Material for this task:

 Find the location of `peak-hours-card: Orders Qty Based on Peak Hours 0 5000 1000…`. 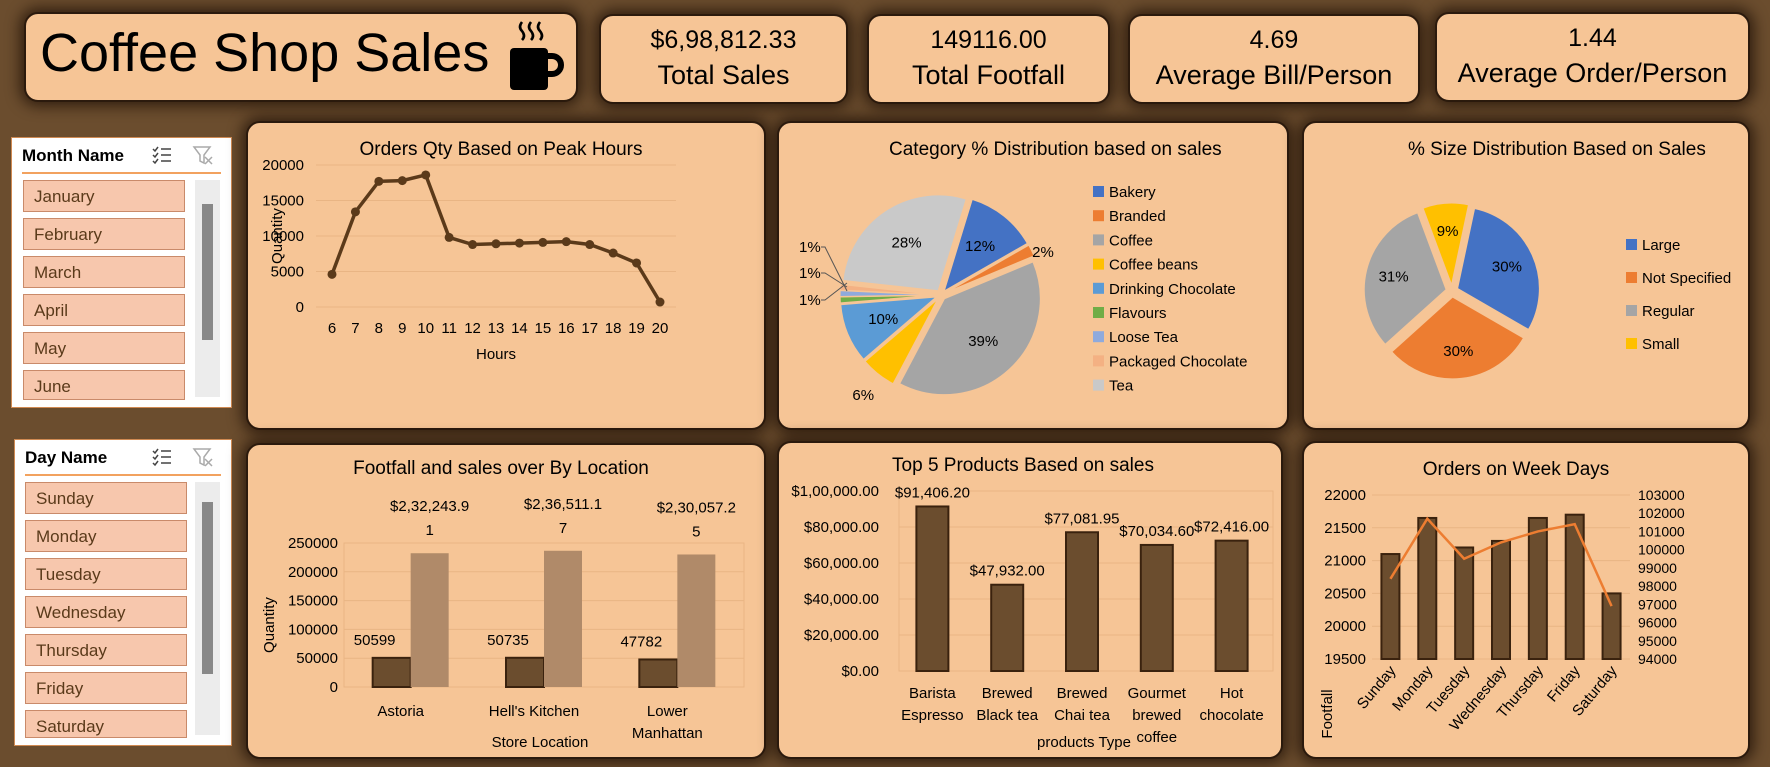

peak-hours-card: Orders Qty Based on Peak Hours 0 5000 1000… is located at coordinates (506, 276).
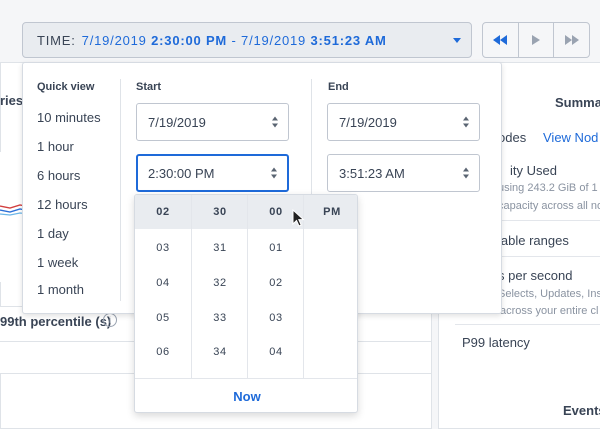 This screenshot has height=429, width=600. What do you see at coordinates (12, 100) in the screenshot?
I see `left-section-title-fragment: ries` at bounding box center [12, 100].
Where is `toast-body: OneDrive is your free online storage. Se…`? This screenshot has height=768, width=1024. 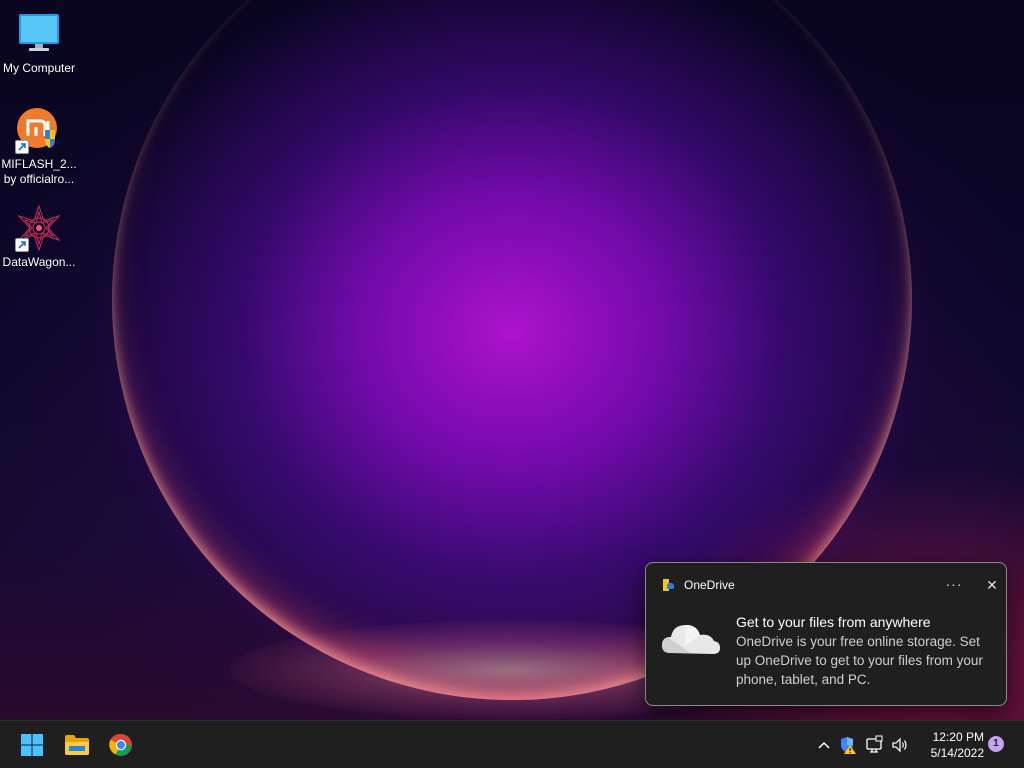 toast-body: OneDrive is your free online storage. Se… is located at coordinates (860, 660).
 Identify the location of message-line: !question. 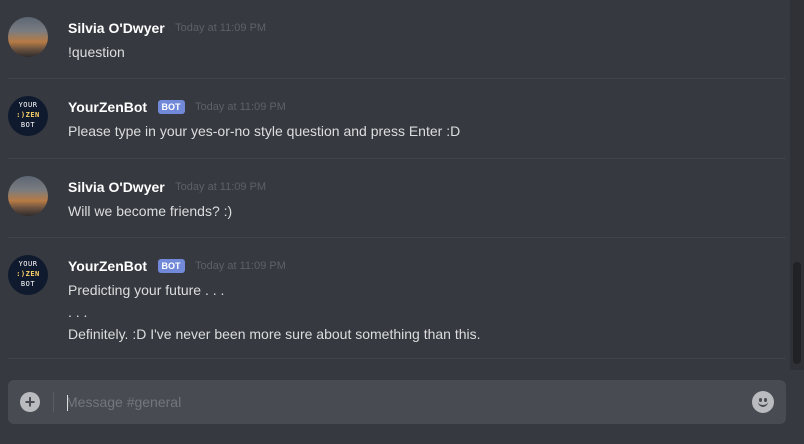
(96, 52).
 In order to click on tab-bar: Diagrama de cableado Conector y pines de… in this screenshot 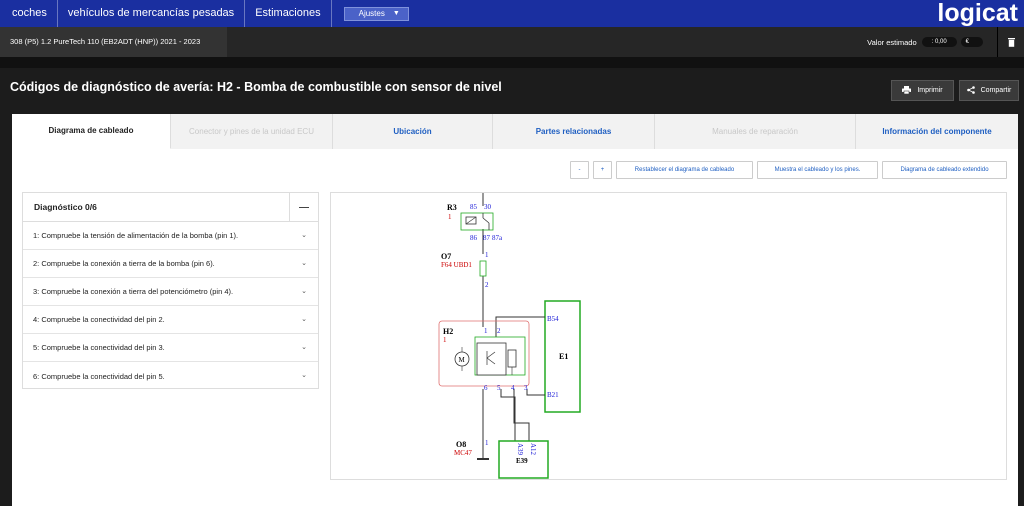, I will do `click(515, 132)`.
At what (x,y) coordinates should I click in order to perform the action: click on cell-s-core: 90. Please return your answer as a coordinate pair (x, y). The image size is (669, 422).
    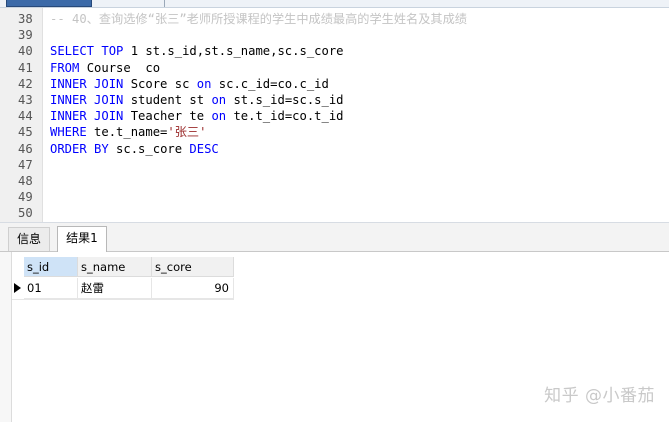
    Looking at the image, I should click on (193, 288).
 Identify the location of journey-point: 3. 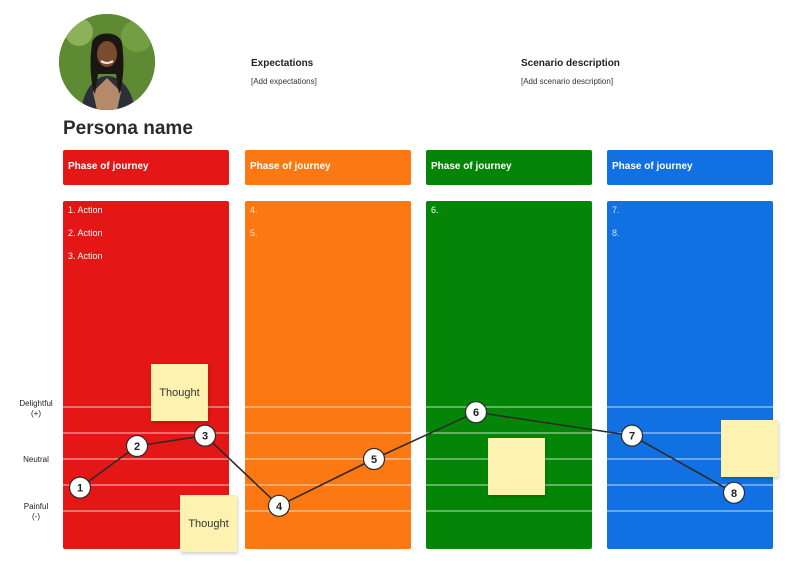
(205, 436).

Task to complete: Reproduce the data verbatim from its beginning through the line containing "center [12, 100].", omitting the pictures.

Output below:
 Find the location of `peak-hours-card: Orders Qty Based on Peak Hours 0 5000 1000…`. 

peak-hours-card: Orders Qty Based on Peak Hours 0 5000 1000… is located at coordinates (506, 276).
 This screenshot has height=429, width=600. What do you see at coordinates (12, 100) in the screenshot?
I see `left-section-title-fragment: ries` at bounding box center [12, 100].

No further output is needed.